My Interview with the International Reading Association!

I found out the interview had gone live via twitter:

Bullying, awkward flirting, & middle school politics. Unfriended author covers it all.

Wahoo! These were challenging, thought-provoking questions. Thanks to IRA and April Hall for this!

For all you copy-editors and copy-editor wannabes (we are a strange tribe, but passionate) -- can you find my typo? (Hint: think missing punctuation.) Virtual prizes for all winning entries!

Also -- what are YOUR favorite books about teen friendship politics and bullying? Virtual prizes for those, too. GOOD LUCK, YOU GUYS.


Five Questions With... Rachel Vail (Unfriended)

November 7, 2014
Rachel Vail has done it all: novels, picture books, short stories. She even recently wrote for The Huffington Post about the complicated lives of middle-school students.
Her debut novel in 1991, Wonder, received an editor’s choice award from Booklist, as did the follow-up Do-Over. Her most recent book, Unfriended, takes a look at bullying, as do several of her novels. Her characters take on different dimensions, demonstrating that no character has just one dimension, like those characters written by a literary hero, Judy Blume.

* _RECORDS PROVIDED_
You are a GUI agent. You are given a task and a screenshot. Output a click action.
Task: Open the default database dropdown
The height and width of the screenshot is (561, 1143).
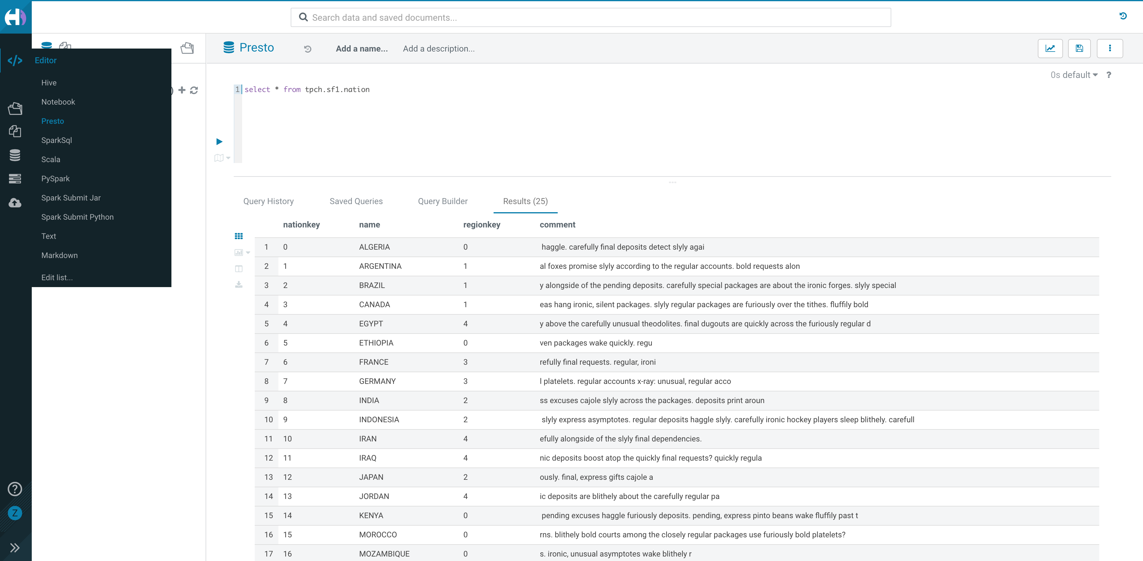[1074, 75]
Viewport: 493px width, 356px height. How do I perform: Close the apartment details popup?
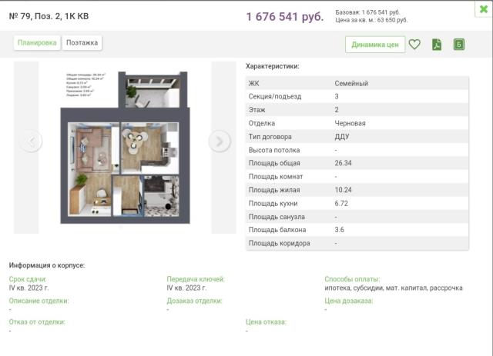coord(483,9)
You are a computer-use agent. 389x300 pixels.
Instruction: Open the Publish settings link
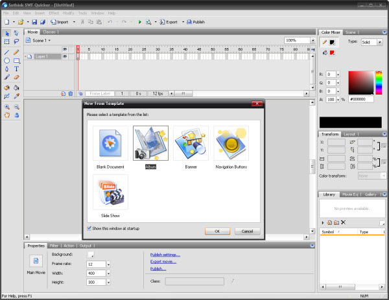coord(165,255)
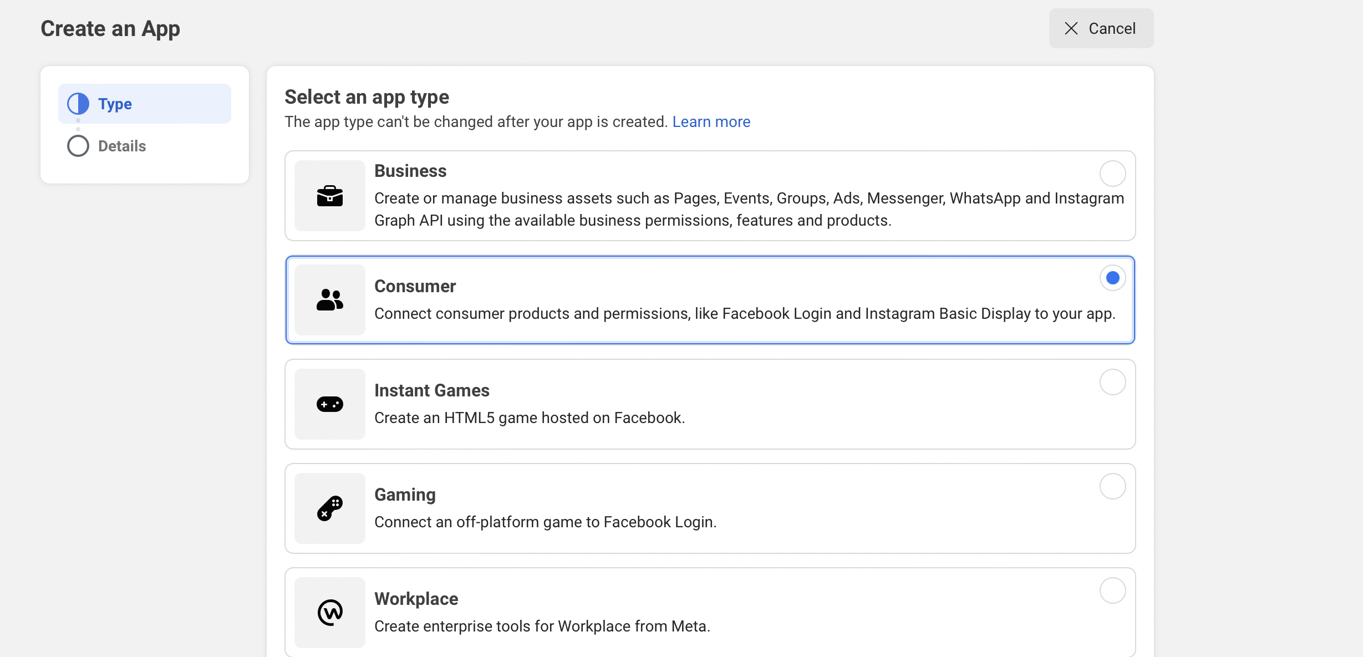The height and width of the screenshot is (657, 1363).
Task: Select the Consumer radio button
Action: [1112, 278]
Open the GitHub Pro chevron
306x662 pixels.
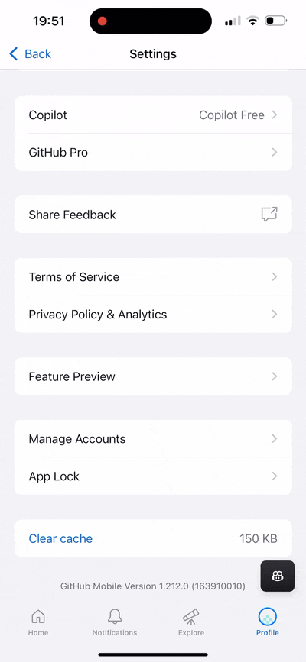(275, 152)
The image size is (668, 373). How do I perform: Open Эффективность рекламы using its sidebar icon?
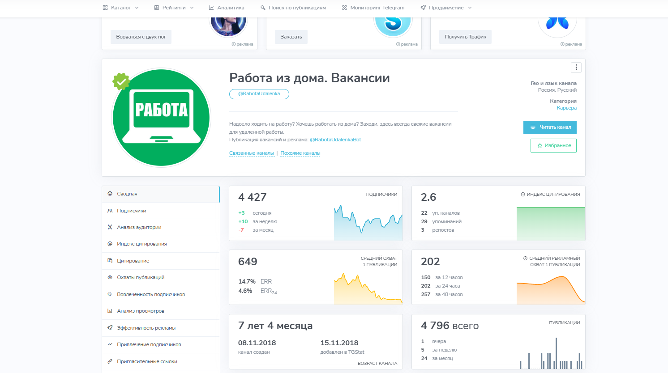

* _LIST OF TASKS_
**A.** Rewrite the interview post, starting at the words "My Interview with" and stopping after "Hall for this!". Replace "twitter" with "Twitter".
**B.** Transcribe the rows from the line containing "Open the GitHub Pro chevron" through the end of the rows. Leave out the pictures.

* _RESPONSES IN ORDER_
**A.**
My Interview with the International Reading Association!

I found out the interview had gone live via Twitter:

Bullying, awkward flirting, & middle school politics. Unfriended author covers it all.

Wahoo! These were challenging, thought-provoking questions. Thanks to IRA and April Hall for this!

**B.**
Open the GitHub Pro chevron
306x662 pixels.
(275, 152)
The image size is (668, 373). How do I perform: Open Эффективность рекламы using its sidebar icon?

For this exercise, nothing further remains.